The head of an association that helped an American woman to die in a suicide capsule is being detained in Switzerland amid an inquiry into her death and reports that “strangulation” marks were found on her neck.
Florian Willet, president of the Last Resort, the right-to-die group that provided the capsule, has been in jail for more than a month after the unnamed 64-year-old woman became the first person to die in one by pressing a button that filled it with nitrogen.
Prosecutors want to determine whether he and other people involved had “selfish” motives. The woman had skull base osteomyelitis, a rare bone infection that a source close to the Last Resort suggested may have caused the neck marks.
It is legal to assist a suicide in Switzerland unless there are “selfish reasons” such as financial gain or revenge. The Last Resort, which is funded by donations, says it charged nothing for the use of its capsule except the cost of the nitrogen, 18 Swiss francs (£16). It says there are no grounds for suspecting self-serving motives.
Willet, who is German but lives in Switzerland, said beforehand that he thought he had a 10 per cent risk of being placed in detention, according to an account of the woman’s last hours in De Volkskrant, a Dutch newspaper — one of whose photographers was present when she got into the capsule.
The outlet said it had seen film taken by cameras, one inside the capsule, the other outside.
The woman is said to have pressed the button to fill the pod with nitrogen at 3.54pm and taken a deep breath. “Keep on breathing,” Willet, 47, said from outside the capsule. She lost consciousness after about 30 seconds.
The internal camera provided intermittent images, switching on in response to movement. It came on after 1 minute and 57 seconds and 2 minutes and 13 seconds, according to De Volskrant, which reported that Willet had told police these images coincided with body cramps.

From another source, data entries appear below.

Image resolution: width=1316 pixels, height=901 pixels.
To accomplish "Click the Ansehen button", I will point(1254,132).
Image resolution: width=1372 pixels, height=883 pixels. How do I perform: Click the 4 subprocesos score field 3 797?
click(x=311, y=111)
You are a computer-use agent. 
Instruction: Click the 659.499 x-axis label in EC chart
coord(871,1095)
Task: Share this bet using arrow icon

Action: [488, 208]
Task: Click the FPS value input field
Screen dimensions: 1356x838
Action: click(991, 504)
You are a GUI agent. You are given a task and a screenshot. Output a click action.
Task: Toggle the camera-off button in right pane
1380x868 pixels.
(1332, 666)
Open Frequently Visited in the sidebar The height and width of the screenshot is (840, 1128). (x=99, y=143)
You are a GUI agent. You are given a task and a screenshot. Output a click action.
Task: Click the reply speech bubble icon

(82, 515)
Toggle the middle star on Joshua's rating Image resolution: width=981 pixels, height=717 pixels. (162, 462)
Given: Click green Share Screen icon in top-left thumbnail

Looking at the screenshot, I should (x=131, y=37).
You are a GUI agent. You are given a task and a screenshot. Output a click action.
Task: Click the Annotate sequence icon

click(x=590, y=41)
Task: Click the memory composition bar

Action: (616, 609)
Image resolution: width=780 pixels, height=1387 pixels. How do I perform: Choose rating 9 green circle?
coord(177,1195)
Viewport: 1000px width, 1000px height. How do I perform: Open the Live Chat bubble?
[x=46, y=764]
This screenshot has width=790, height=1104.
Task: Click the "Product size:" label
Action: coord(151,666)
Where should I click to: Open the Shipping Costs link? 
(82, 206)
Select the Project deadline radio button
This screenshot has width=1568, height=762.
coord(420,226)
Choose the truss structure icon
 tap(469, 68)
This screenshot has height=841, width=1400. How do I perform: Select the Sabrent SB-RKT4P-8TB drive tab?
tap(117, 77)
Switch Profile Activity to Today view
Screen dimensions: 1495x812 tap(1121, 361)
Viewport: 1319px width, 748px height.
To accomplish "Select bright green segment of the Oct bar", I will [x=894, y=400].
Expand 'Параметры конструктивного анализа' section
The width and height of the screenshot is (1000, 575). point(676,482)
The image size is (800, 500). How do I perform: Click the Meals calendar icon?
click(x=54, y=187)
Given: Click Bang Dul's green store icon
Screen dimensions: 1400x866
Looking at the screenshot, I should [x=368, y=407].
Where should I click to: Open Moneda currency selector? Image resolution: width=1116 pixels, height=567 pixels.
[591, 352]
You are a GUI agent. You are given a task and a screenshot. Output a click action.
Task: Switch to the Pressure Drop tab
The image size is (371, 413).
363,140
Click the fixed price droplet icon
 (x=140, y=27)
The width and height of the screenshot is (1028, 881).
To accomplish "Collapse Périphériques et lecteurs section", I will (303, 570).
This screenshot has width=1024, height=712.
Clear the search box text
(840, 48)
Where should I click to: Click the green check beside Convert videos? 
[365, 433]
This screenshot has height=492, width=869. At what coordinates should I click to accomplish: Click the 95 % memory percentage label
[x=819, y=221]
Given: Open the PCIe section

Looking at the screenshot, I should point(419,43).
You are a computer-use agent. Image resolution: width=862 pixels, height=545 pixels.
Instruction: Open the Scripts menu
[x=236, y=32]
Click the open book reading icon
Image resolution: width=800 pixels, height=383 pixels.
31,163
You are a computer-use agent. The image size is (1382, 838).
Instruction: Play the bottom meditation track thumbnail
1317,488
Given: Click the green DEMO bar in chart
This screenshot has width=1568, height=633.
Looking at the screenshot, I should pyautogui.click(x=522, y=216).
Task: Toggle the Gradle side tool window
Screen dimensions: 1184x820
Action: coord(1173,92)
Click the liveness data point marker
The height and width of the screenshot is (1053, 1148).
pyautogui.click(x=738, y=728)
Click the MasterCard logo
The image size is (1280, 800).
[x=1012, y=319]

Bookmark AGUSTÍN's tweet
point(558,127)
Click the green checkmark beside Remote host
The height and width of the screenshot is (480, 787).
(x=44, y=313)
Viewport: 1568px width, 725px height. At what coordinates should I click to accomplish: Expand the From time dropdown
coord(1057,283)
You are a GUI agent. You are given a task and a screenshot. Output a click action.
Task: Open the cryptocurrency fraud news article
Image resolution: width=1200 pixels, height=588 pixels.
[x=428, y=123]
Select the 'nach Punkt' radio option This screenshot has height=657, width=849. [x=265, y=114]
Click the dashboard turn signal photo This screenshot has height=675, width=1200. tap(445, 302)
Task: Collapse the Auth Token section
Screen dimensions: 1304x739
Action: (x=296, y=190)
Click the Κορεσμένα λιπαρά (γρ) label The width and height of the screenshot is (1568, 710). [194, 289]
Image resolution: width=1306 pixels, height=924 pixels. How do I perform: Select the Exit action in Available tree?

Willet, who was standing beside the woman throughout the event, was heard by the newspaper telling Philip Nitschke, the pod designer, over a video call: “She’s still alive, Philip”. That was six and a half minutes after the user pressed the button to end her life.
Willet is said to have been confused by the sound of an alarm, thought to be a heart-rate monitor. The court heard how he continued to lean over the Sarco pod and peer inside until the alarm ceased.
He is reported to have said afterwards: “She really looks dead”.
Neue Zürcher Zeitung, a Swiss newspaper, and De Volkskrant said that an autopsy had discovered “strangulation” marks on the woman’s neck, prompting Peter Sticher, the public prosecutor in Schaffhausen, to extend the scope of the investigation to include the possibility of murder.
However, Sticher has refused to confirm the reports and De Volkskrant says the film taken by the external camera does not show the capsule being opened before the woman’s death.
The Last Resort and Exit International, the right-to-die association founded by Nitschke, described the allegation as “ridiculous and absurd” in a joint statement. Neue Zürcher Zeitung said “a person close” to the Last Resort said the woman’s skull base osteomyelitis may have caused the marks on her neck.